Preferably, a hood includes provisions to securely attach to a
motor vehicle. Additionally, a hood may be configured to open and
close to provide access to an engine compartment within a motor
vehicle. In some embodiments, a hood may pivot at a lateral edge of
the engine compartment to open and provide access to the engine
compartment. In other embodiments, a hood may pivot at a forward
edge of the engine compartment to open and provide access to the
engine compartment. In a preferred embodiment, a hood hinge may
secure a hood to a motor vehicle at a rearward edge of the engine
compartment and allow a hood to pivot open to provide access to an
engine compartment.
In this embodiment, hood 150 may be associated with hood hinge 201.

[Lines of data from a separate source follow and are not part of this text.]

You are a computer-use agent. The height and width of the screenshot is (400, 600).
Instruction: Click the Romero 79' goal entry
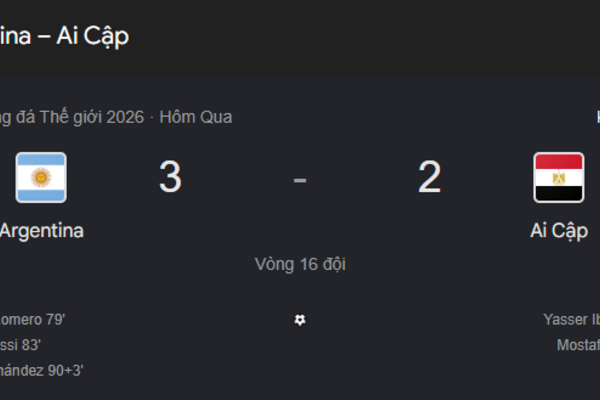(33, 320)
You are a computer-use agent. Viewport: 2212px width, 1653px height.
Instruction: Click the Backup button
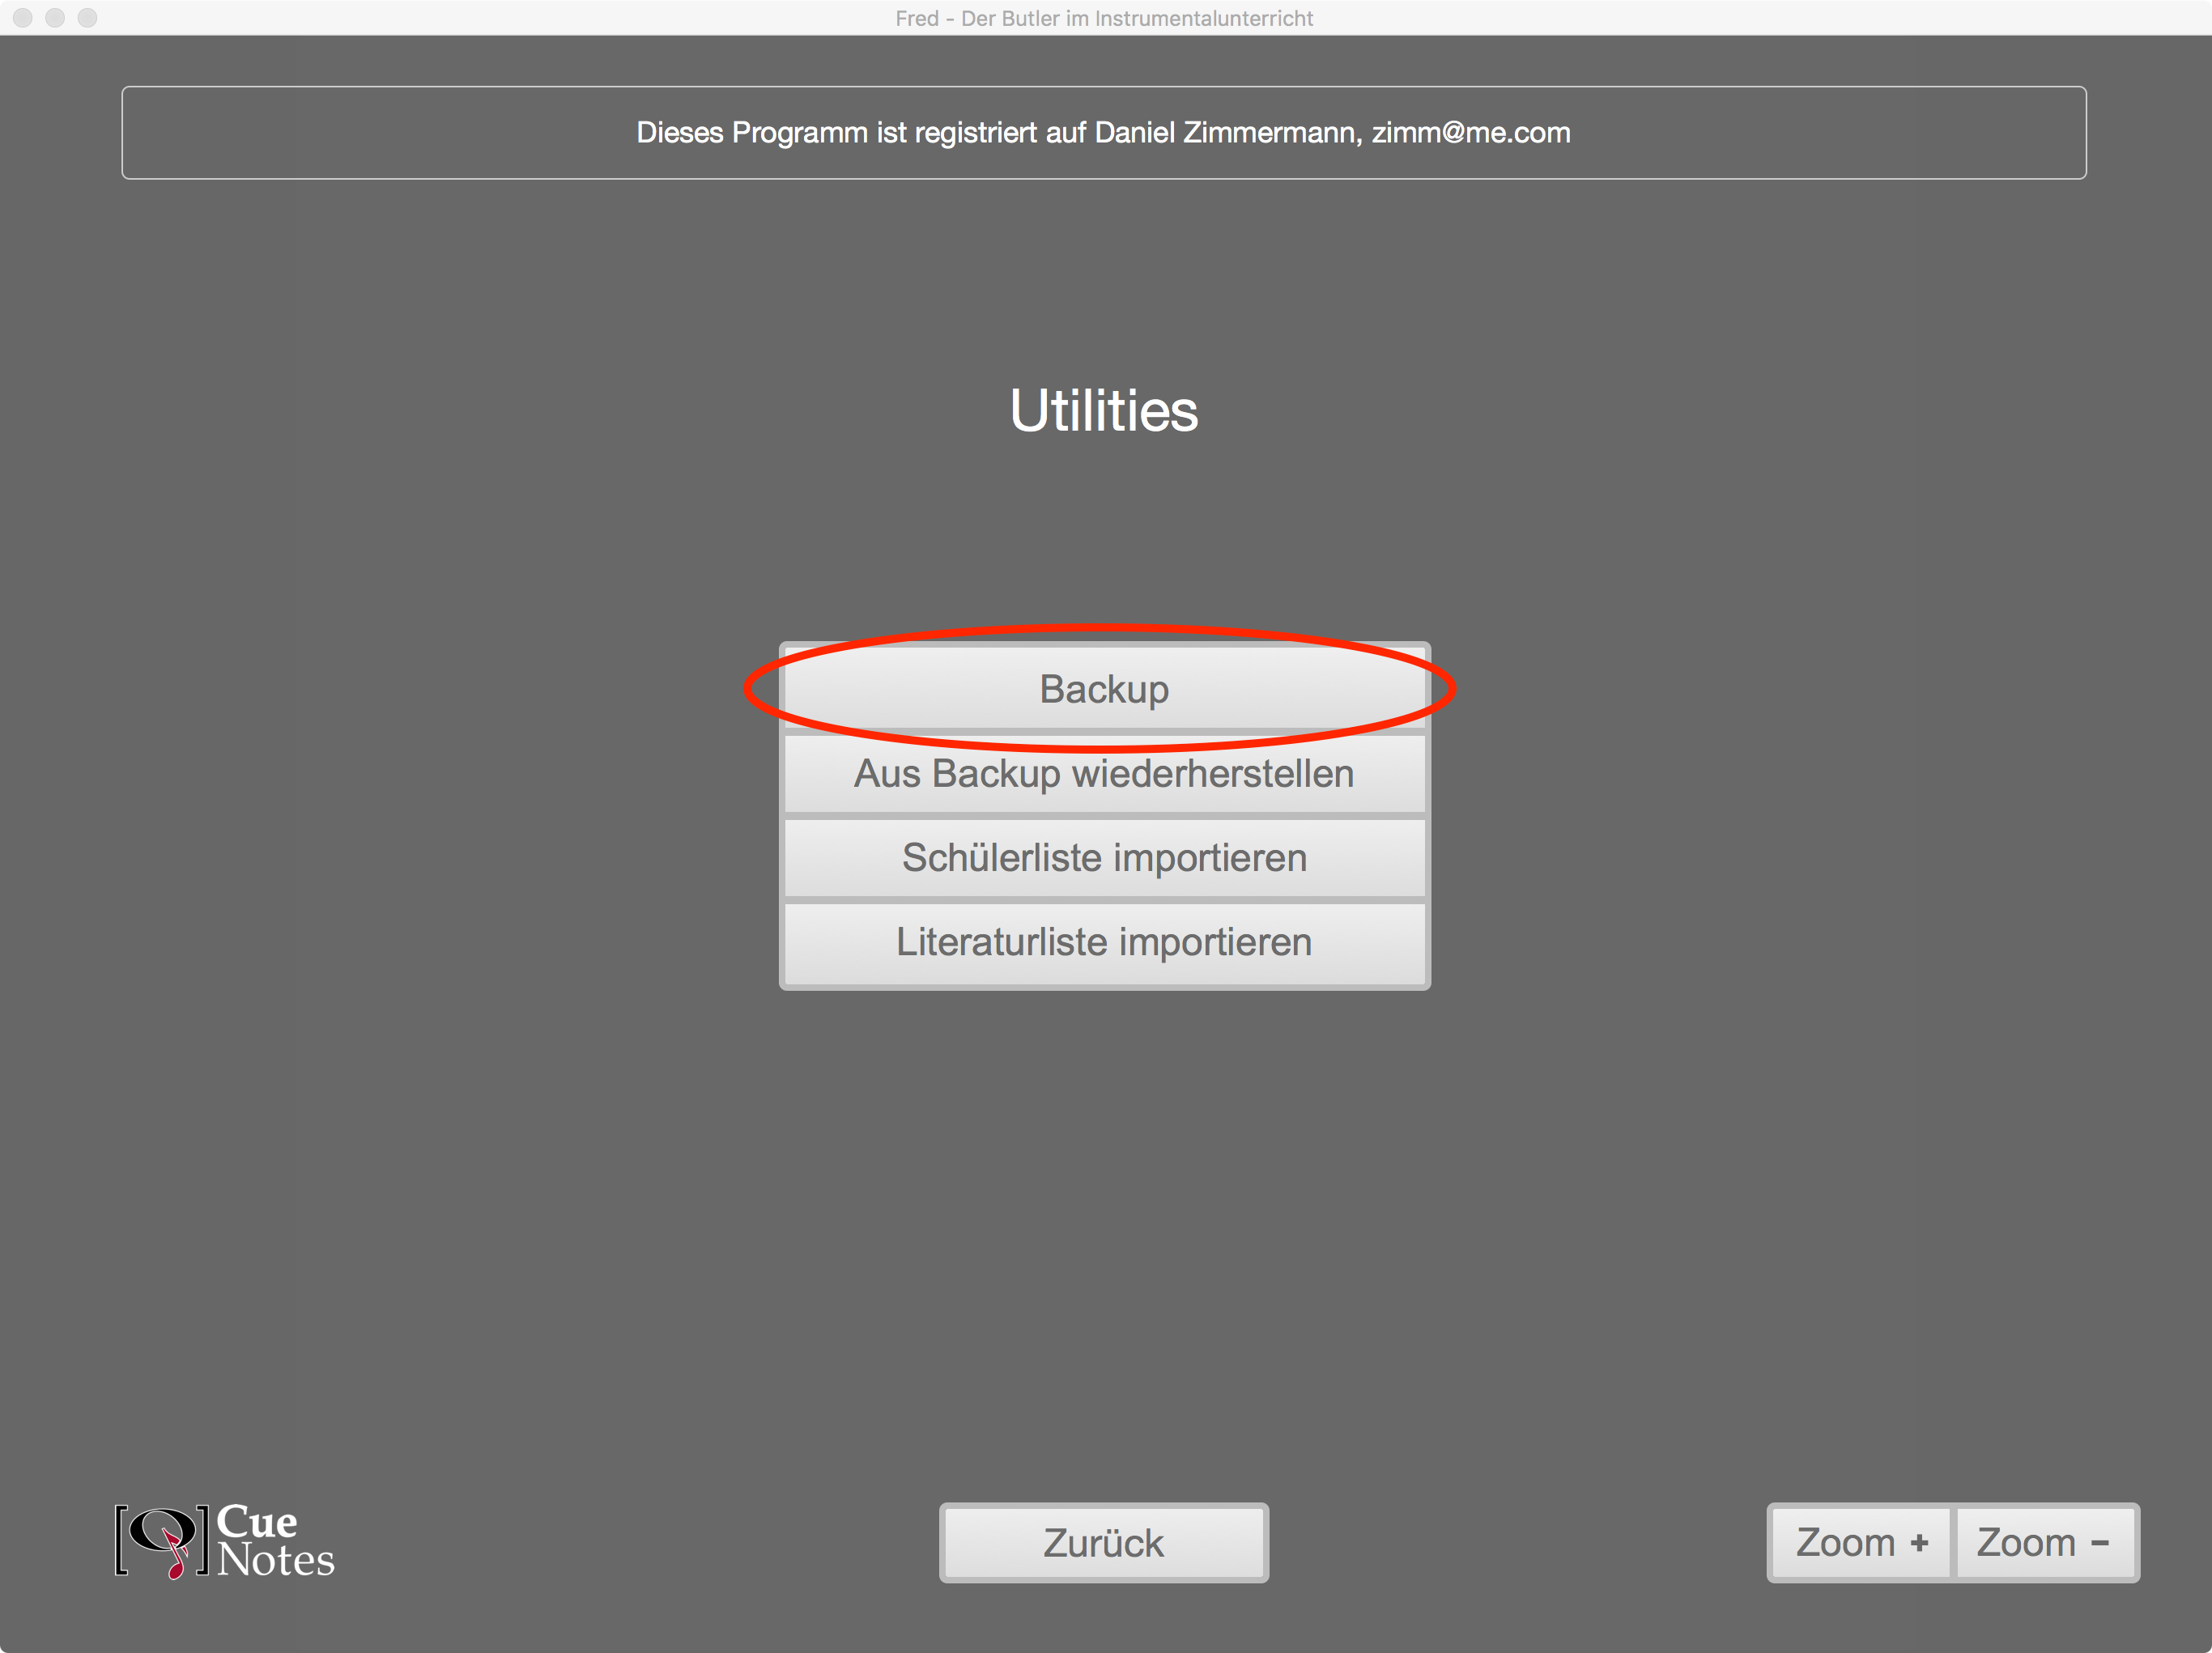(x=1103, y=689)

Generally, hood hinge 201 may be any type of hinge including, but
not limited to, detachable hood hinges, geared hood hinges, hinges
with gas shocks and other types of hinges. Generally, hood hinge
201 is configured to connect hood 150 to motor vehicle 100, as well
as to allow hood 150 to open and close. In some embodiments, hood
hinge 201 may be disposed near rearward edge 154 of hood 150. In
other embodiments, hood hinge 201 may be disposed in another
location proximate to hood 150.
Preferably, hood hinge 201 comprises pivot portion 280 and lower
portion 203. In this embodiment, pivot portion 280 may be
configured to attach directly to motor vehicle 100. Likewise, lower
portion 203 may be configured to attach to, and pivot with respect
to, pivot portion 280. Furthermore, lower portion 203 may also be
configured to connect with hood 150. Using this arrangement, hood
hinge 201 may allow hood 150 to connect to, and pivot with respect
to, motor vehicle 100.
In some embodiments, a hood hinge may include additional provisions
to secure the hood hinge to a hood. In some cases, the hood hinge
may be reinforced to prevent a fracture during a collision. In
other embodiments, a lower portion of a hood hinge may be
reinforced where the hood hinge fastens to a hood. In a preferred
embodiment, a hood hinge may include additional portions to fasten
the hood hinge to a hood.
In the current embodiment, hood hinge 201 further includes upper
portion 202. Upper portion 202 may be disposed within cavity 156 of
hood 150 to reinforce the attachment of hood hinge 201 to hood 150.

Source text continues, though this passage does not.